• _Extracted entries_:
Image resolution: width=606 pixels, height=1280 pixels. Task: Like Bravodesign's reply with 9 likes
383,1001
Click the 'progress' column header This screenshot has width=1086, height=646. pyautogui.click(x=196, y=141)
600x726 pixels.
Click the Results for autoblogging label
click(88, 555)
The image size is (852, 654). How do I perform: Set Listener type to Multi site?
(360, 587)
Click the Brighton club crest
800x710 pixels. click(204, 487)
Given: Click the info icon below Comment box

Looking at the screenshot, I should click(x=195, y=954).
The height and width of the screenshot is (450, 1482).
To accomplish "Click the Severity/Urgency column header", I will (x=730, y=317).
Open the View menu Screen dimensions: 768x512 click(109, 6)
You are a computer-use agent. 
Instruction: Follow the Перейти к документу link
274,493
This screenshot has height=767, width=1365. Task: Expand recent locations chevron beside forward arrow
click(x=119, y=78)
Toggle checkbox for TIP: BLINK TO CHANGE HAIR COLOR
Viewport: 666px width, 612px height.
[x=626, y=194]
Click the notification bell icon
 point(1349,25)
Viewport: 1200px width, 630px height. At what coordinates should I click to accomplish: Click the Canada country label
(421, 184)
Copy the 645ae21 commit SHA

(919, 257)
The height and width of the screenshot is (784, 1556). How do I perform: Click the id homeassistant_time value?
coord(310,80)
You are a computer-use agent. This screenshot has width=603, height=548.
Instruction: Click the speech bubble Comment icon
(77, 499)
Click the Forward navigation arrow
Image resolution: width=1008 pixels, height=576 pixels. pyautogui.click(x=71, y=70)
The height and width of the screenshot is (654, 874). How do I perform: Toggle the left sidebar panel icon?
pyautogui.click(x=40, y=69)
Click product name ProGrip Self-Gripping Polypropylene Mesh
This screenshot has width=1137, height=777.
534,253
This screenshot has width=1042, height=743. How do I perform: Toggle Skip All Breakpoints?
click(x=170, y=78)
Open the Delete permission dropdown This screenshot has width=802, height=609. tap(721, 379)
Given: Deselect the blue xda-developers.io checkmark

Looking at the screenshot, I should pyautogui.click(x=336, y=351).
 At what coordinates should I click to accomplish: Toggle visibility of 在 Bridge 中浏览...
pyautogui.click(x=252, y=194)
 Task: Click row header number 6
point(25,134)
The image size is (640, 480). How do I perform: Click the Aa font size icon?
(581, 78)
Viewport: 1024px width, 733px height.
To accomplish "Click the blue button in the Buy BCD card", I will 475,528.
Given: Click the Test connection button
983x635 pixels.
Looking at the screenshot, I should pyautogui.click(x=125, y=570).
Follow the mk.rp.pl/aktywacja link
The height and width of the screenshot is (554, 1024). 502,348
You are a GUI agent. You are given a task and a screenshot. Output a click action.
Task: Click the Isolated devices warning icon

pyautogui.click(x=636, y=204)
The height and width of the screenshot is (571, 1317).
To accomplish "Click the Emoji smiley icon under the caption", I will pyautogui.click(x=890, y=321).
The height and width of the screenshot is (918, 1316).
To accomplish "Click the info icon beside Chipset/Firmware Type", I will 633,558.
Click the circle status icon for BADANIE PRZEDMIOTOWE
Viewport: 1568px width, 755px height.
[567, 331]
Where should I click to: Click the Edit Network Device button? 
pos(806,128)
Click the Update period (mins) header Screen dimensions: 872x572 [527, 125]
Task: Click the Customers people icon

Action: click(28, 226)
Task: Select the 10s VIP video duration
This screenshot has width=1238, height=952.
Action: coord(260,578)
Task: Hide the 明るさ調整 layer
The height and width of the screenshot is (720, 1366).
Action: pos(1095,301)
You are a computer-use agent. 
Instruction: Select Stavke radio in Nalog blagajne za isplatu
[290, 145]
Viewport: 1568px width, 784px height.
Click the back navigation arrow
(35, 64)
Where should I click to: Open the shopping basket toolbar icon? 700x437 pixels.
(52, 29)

• _Problem_: Your task is to copy each line of the material that contains the word "column".

• _Answer box_:
Click the 'progress' column header This screenshot has width=1086, height=646. pyautogui.click(x=196, y=141)
To accomplish "Click the Severity/Urgency column header", I will (x=730, y=317).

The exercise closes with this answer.